* [WHAT YOU WILL DO] Starting at the line that holds "Where should I click to: Sort", quote every line through the end of the records, both boundary lines included. Omit the pictures.
---- STORED DATA
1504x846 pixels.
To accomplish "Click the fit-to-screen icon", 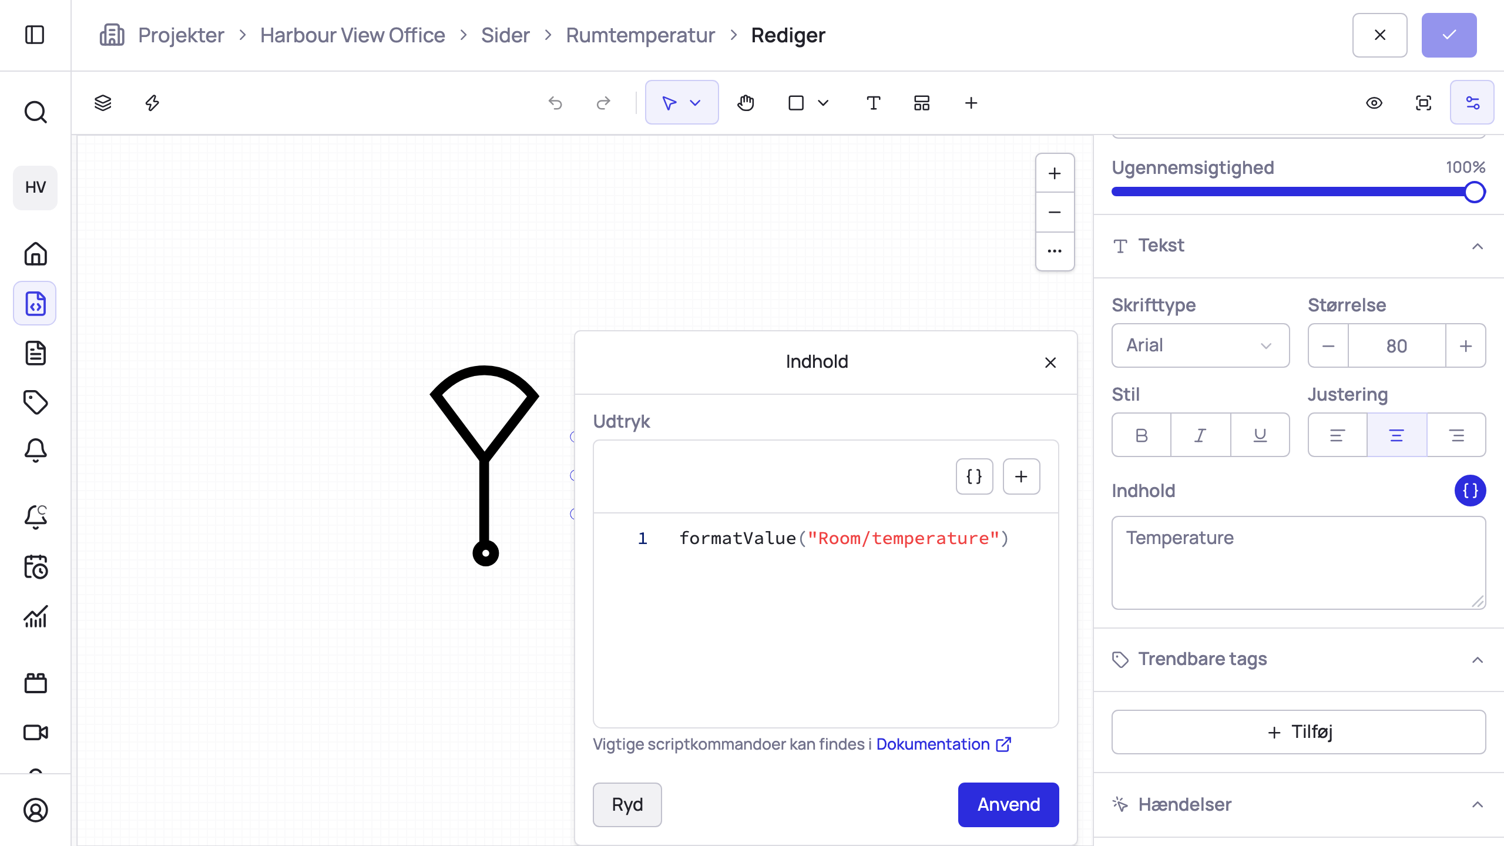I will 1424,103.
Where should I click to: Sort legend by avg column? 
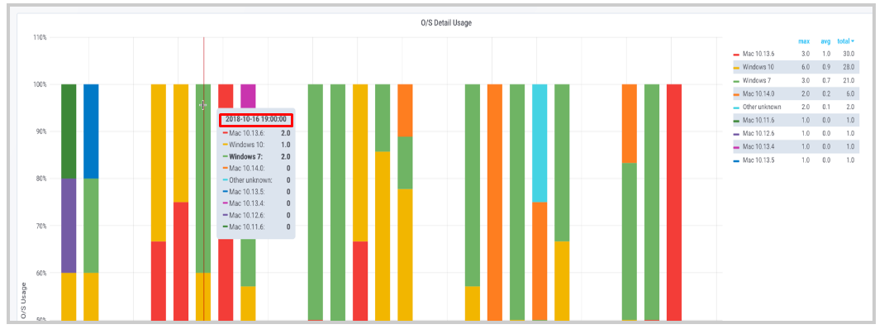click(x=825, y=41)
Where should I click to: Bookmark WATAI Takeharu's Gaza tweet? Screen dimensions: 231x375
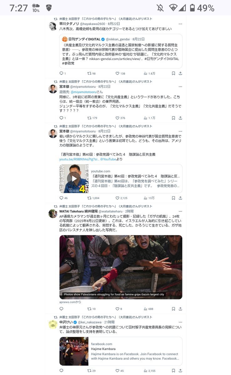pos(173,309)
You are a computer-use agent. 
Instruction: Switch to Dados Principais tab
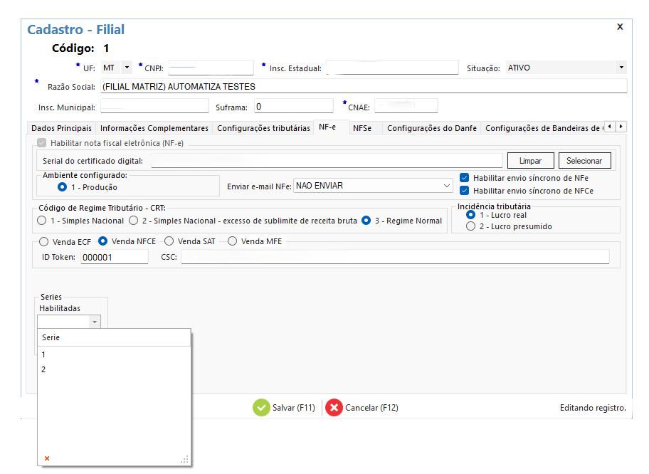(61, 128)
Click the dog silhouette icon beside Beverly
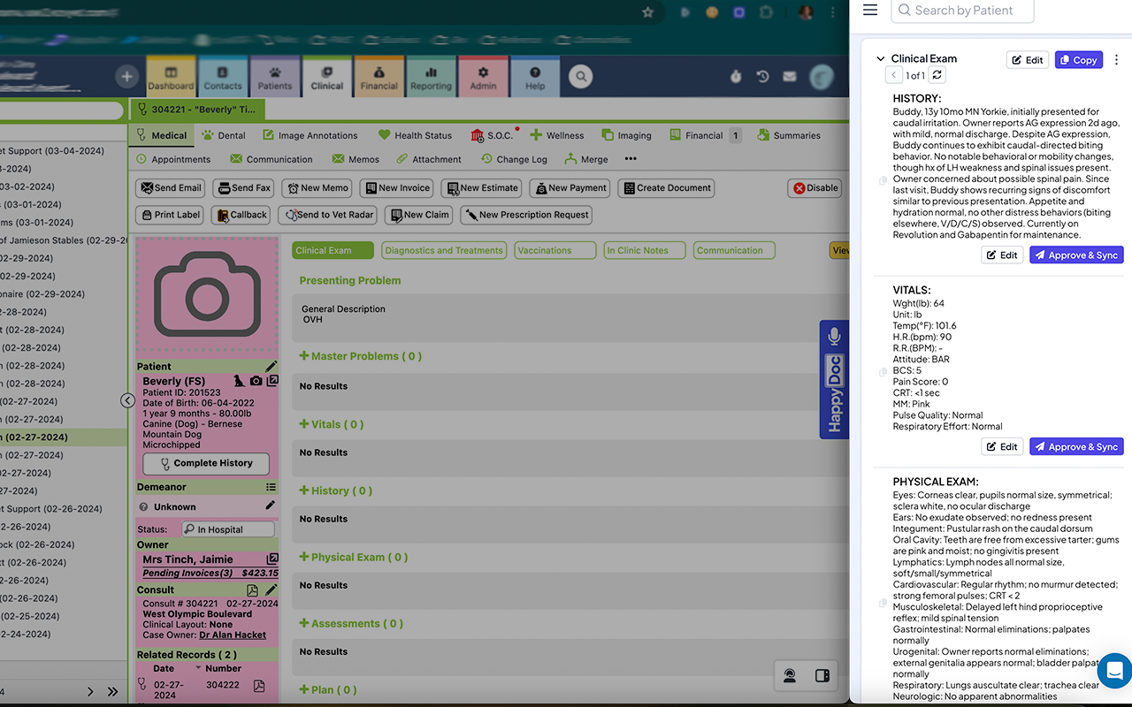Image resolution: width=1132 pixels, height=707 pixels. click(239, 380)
--------
* [OUTPUT FOR THIS TASK]
Where should I click to: Sort legend by avg column? 
click(x=825, y=41)
Where should I click to: Bookmark WATAI Takeharu's Gaza tweet? Screen dimensions: 231x375
pos(173,309)
You are a computer-use agent. 
Instruction: Switch to Dados Principais tab
(61, 128)
Click the dog silhouette icon beside Beverly
Image resolution: width=1132 pixels, height=707 pixels. click(239, 380)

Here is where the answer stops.